::: Excerpted data
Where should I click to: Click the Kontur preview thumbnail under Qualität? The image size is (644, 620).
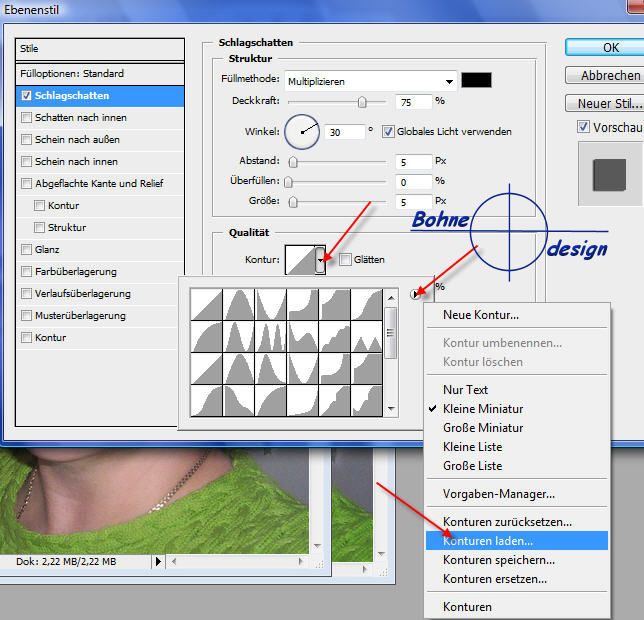pyautogui.click(x=300, y=260)
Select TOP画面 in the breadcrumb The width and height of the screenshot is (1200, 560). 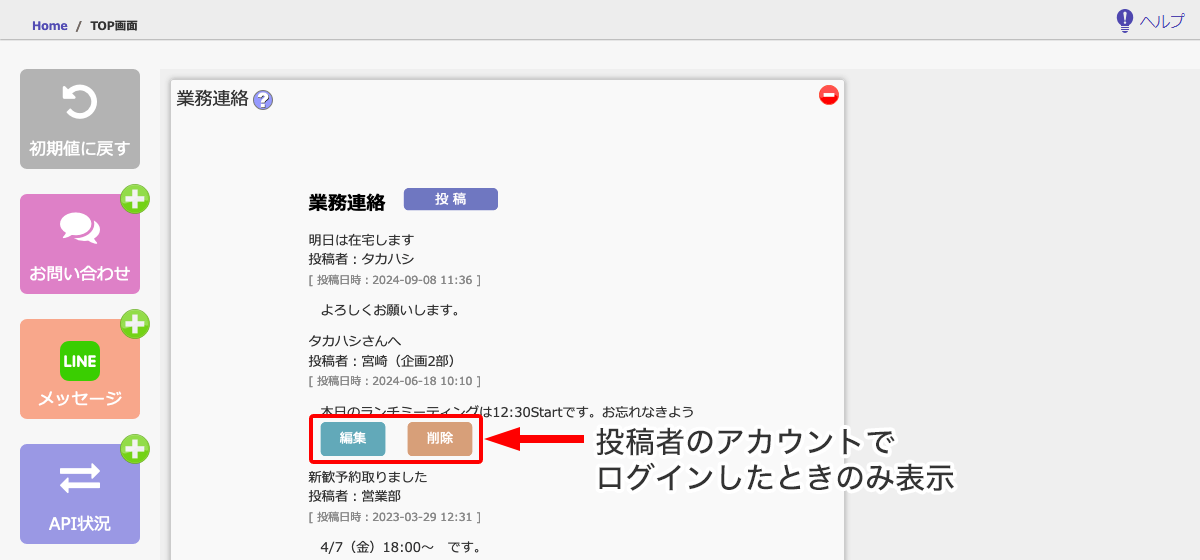tap(113, 26)
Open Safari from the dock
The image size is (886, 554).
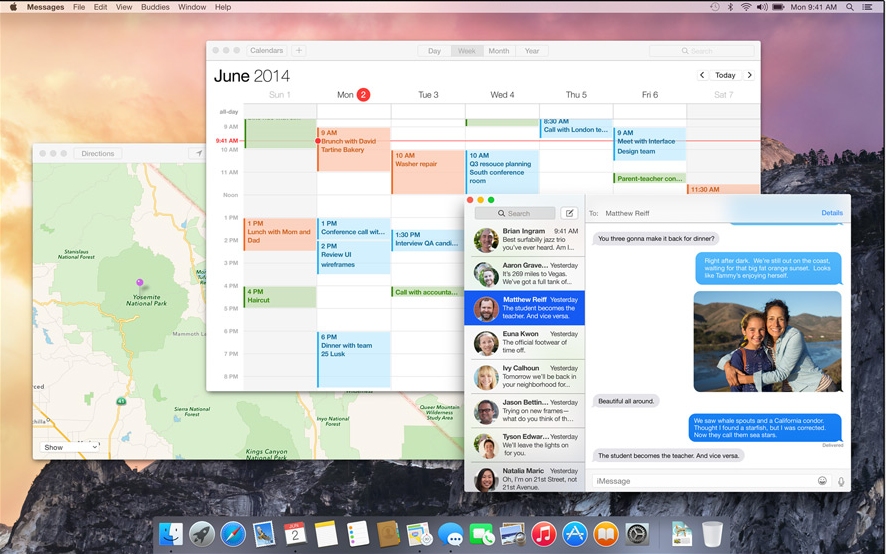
::::::
§ **What the task asks**: Print, without pictures, exactly the lines from the one containing "Open Safari from the dock" through the final line of the records above.

§ **Response to this task**:
Open Safari from the dock
The image size is (886, 554).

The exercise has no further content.